# Work to complete
Word for word, set down the lines from the one that contains "The image size is (706, 382)." through the final line of the data; no pictures belong in the copy.

# Input data
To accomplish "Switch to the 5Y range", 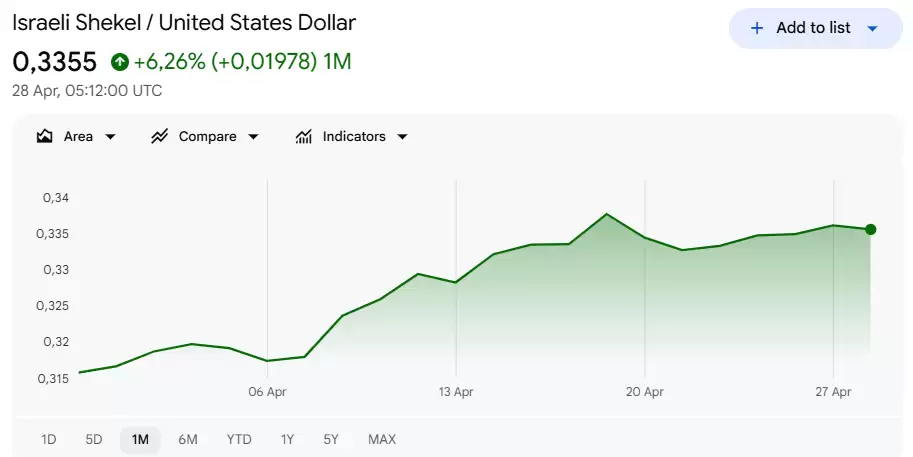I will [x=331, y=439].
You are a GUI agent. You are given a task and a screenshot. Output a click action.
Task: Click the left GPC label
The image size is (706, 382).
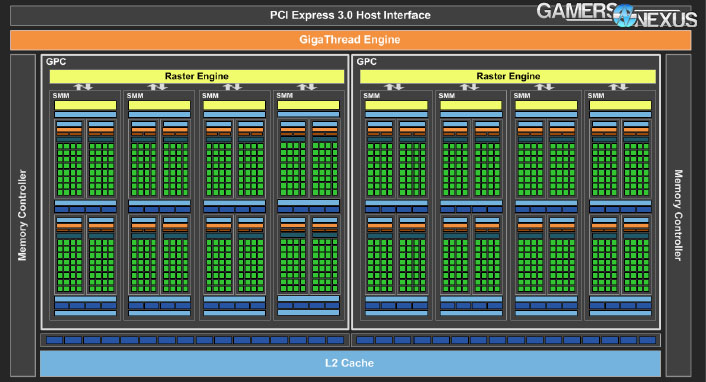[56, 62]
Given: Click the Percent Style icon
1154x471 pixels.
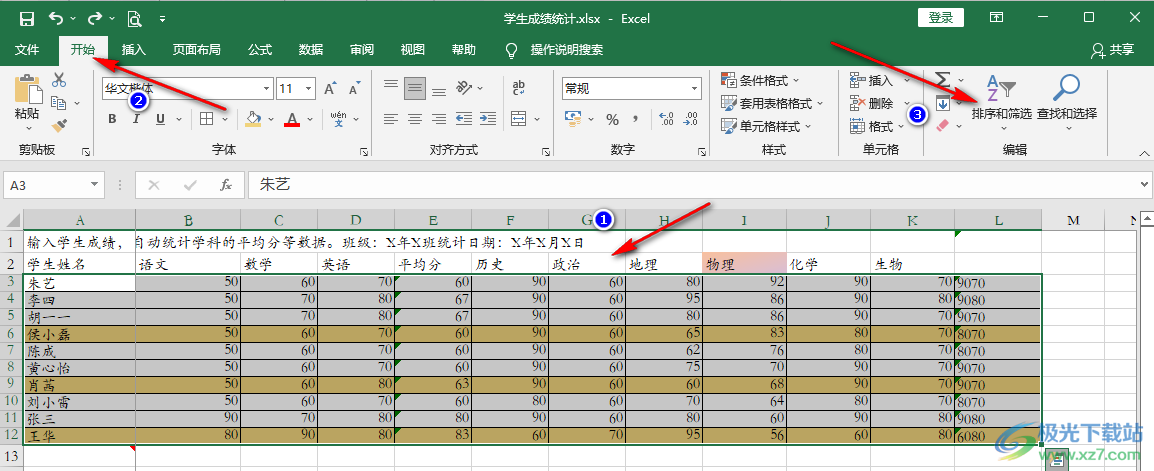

# Solved problem
The image size is (706, 382).
[56, 62]
Given: Click the Percent Style icon
1154x471 pixels.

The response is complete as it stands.